Now I need to replicate almost 200 databases to this server. To do that I need a database already there for each. Time to kill the suspect ones. They all start with the same prefix (this is done for ease of management, they all have the same schema), so I quickly delete and create them all by doing this:
Set rs = cn.Execute("select * from sysdatabases where name like 'aa%'")
Do Until rs.EOF
cn.Execute "Drop database " & rs.Fields("Name")
cn.Execute "Create database " & rs.Fields("Name")
Set rs = Nothing
Set cn = Nothing
Couple minutes for that to run. Before I started replicating there was one more little admin task to do. Probably half of this databases were created with SQL 7, back before a concurrent snapshot was an option. If you turn enable the option on an existing publication it wants to reinitialize the publication. Possibly there is a way around it, but so far it was good enough to just create the new ones with it enabled and fix old ones if they ever needed to have a new snapshot done. Already got a loop ready, so I just modify it and run this:
Set rs = cn.Execute("select * from sysdatabases where name like 'aa%'")
Do Until rs.EOF
cn.Execute "update " & rs.Fields("Name") & "..syspublications set sync_method=3 where sync_method=0"
cn.Execute rs.Fields("Name") & "..sp_reinitsubscription @publication='" & rs.Fields("Name") & "', @subscriber='xyz'"
Set rs = Nothing
Set cn = Nothing
Concurrent snapshots are a little tricky in that the log reader has to run to authorize the snapshot, but the log readers on our databases don't run continuously - read this article to see how and why. Note that the concurrent snapshot was not important at all to what I was trying to do, I wanted it in place so that if I needed to do the snapshot during the day users would not be blocked, one of the big improvements in SQL2K replication.
The next part was even though I could run another loop, activating a hundred or more simultaneous snapshots is probably not a good idea since I only have one distribution database. Worth a try anyway. Bad plan. 600 connections, disk queueing which was expected, plus the occasional deadlock. Still, was worth a shot. I restart the service, go to plan B. I settled on starting them in groups based on the first real letter of the db name. Put together a VB form (while the first batch ran) with a text box for the first letter, two buttons. One button to run the snapshot for db's using that letter, second button to run the log reader and distribution agent.
How did I do that? Replication jobs fall into categories 10, 13, 15. I ran the snapshots (type 15) in one button by running the job that always ran it, in the other button I ran the jobs for the category 13 & 15 jobs - log reader and distribution agent. Works ok but more manual than I would likeI start by running the snapshots on the A's, wait a while, start the logreader/distribution for the A's, do the snapshots on the B's. Watch the spid count using sp_who, when it drops below 80 or so run some more.. Some process quickly, some take longer. End up having to go back and re-run some of the distribution jobs because the snapshot wasn't done for the db when it ran the first time.
Slow going. Or seems that way anyway. Once I get half way through I open explorer and check the file sizes, easy to spot the ones that are not complete because they are all less than a meg in size. Use EM to just run those jobs manually to fill in the blanks.
Replication from our publisher is done. I have one db that subscribes to a publisher across a 256k link. Reinitialize the publication on their side, run the snapshot, distribution agent fails - server not configured for data access? Scratching my head. Nothing has changed in the past day, we restored the database on our side, login's haven't changed. Try it again. As if I could somehow do it different the second time! Same thing. Ok. Terminal service to the publisher, open Query Analyzer, connect to the subscriber using SA. Works fine. Look up the password for the sql account used for replication, try it. Access Denied!

MATERIAL PROVIDED
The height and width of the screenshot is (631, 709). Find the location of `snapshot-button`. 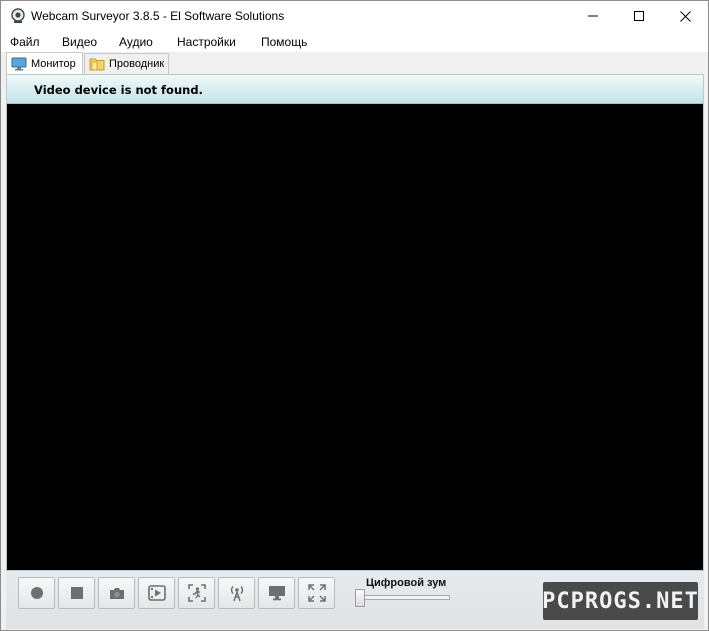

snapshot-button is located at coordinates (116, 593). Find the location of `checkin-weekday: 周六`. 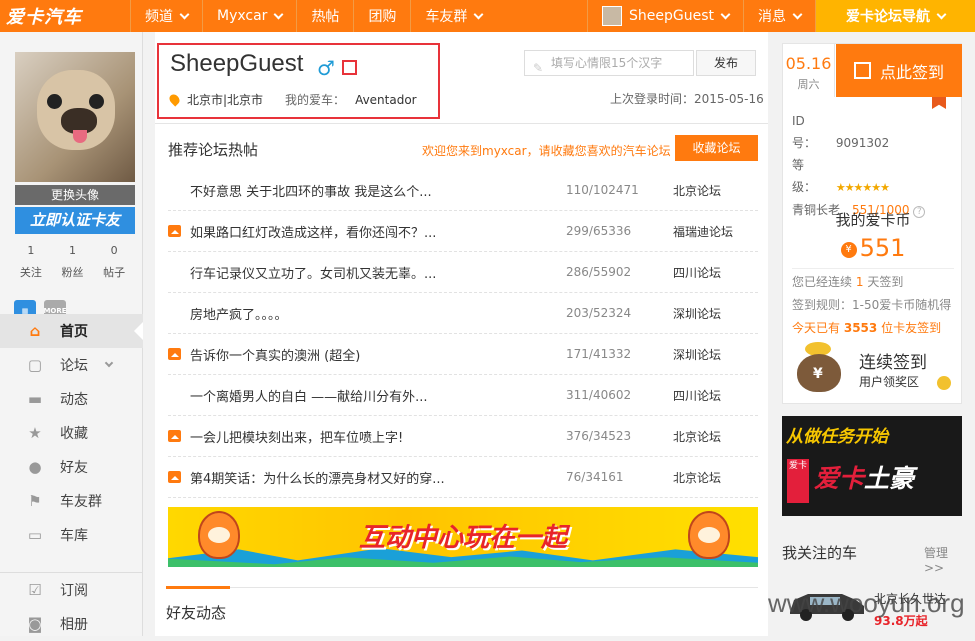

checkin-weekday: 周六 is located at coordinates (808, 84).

BRIEF A
In the replication write-up, what file size marked the snapshots that were not complete?
BRIEF B
Name every SQL Server system table and stored procedure mentioned in the replication write-up.

PROBLEM SOLUTION A
Less than a meg.

PROBLEM SOLUTION B
sysdatabases, syspublications, sp_reinitsubscription, sp_who